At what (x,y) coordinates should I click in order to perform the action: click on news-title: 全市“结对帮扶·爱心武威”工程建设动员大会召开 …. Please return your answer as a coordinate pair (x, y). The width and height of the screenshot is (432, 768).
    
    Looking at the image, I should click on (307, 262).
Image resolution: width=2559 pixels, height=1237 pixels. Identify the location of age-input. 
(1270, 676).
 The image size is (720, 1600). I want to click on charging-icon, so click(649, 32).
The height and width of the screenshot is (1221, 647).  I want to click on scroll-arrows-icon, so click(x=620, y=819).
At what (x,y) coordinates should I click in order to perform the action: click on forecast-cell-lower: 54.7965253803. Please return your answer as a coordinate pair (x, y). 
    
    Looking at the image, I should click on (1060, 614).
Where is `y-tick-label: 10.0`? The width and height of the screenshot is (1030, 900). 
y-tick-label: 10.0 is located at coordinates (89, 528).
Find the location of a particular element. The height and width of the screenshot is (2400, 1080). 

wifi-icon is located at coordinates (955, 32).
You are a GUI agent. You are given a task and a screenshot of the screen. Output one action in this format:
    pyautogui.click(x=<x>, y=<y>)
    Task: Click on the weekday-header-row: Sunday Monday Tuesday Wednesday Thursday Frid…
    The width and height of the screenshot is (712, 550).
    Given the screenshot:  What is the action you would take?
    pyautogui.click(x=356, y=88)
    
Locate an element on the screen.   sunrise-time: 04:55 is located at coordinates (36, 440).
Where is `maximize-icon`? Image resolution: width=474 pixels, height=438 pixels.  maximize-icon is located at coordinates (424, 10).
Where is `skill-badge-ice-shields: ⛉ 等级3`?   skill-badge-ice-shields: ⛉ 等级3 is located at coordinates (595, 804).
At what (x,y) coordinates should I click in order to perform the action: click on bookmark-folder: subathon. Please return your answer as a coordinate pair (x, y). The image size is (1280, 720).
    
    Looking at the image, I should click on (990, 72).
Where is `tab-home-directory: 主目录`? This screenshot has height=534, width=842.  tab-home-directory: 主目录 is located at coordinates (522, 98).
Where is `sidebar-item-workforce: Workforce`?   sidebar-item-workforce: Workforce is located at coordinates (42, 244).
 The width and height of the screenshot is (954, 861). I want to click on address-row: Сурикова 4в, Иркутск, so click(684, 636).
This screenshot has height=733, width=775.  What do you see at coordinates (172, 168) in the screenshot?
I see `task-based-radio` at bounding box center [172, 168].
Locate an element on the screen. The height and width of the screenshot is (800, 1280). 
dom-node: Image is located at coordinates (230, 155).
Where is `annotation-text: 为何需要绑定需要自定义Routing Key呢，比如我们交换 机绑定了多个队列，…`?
+---+
| WHAT TO PRODUCE |
Rewrite all of the data above, substituting "point" for every occurrence of "coordinate pair" and leaving everything else unchanged.

| SOLUTION FOR THIS PROBLEM |
At what (x,y) coordinates should I click in order to perform the action: click on news-title: 全市“结对帮扶·爱心武威”工程建设动员大会召开 …. Please return your answer as a point (x, y). The width and height of the screenshot is (432, 768).
    
    Looking at the image, I should click on (307, 262).
Image resolution: width=2559 pixels, height=1237 pixels. Identify the location of age-input. 
(1270, 676).
 The image size is (720, 1600). I want to click on charging-icon, so click(649, 32).
The height and width of the screenshot is (1221, 647).  I want to click on scroll-arrows-icon, so click(x=620, y=819).
At what (x,y) coordinates should I click in order to perform the action: click on forecast-cell-lower: 54.7965253803. Please return your answer as a point (x, y). 
    
    Looking at the image, I should click on (1060, 614).
Where is `y-tick-label: 10.0`? The width and height of the screenshot is (1030, 900). 
y-tick-label: 10.0 is located at coordinates (89, 528).
Find the location of a particular element. The height and width of the screenshot is (2400, 1080). 

wifi-icon is located at coordinates (955, 32).
You are a GUI agent. You are given a task and a screenshot of the screen. Output one action in this format:
    pyautogui.click(x=<x>, y=<y>)
    Task: Click on the weekday-header-row: Sunday Monday Tuesday Wednesday Thursday Frid…
    The width and height of the screenshot is (712, 550).
    Given the screenshot:  What is the action you would take?
    pyautogui.click(x=356, y=88)
    
Locate an element on the screen.   sunrise-time: 04:55 is located at coordinates (36, 440).
Where is `maximize-icon`? Image resolution: width=474 pixels, height=438 pixels.  maximize-icon is located at coordinates (424, 10).
Where is `skill-badge-ice-shields: ⛉ 等级3`?   skill-badge-ice-shields: ⛉ 等级3 is located at coordinates (595, 804).
At what (x,y) coordinates should I click in order to perform the action: click on bookmark-folder: subathon. Please return your answer as a point (x, y). The image size is (1280, 720).
    
    Looking at the image, I should click on (990, 72).
Where is `tab-home-directory: 主目录`? This screenshot has height=534, width=842.  tab-home-directory: 主目录 is located at coordinates (522, 98).
Where is `sidebar-item-workforce: Workforce`?   sidebar-item-workforce: Workforce is located at coordinates (42, 244).
 The width and height of the screenshot is (954, 861). I want to click on address-row: Сурикова 4в, Иркутск, so click(684, 636).
This screenshot has height=733, width=775.  What do you see at coordinates (172, 168) in the screenshot?
I see `task-based-radio` at bounding box center [172, 168].
Locate an element on the screen. The height and width of the screenshot is (800, 1280). 
dom-node: Image is located at coordinates (230, 155).
Where is `annotation-text: 为何需要绑定需要自定义Routing Key呢，比如我们交换 机绑定了多个队列，…`?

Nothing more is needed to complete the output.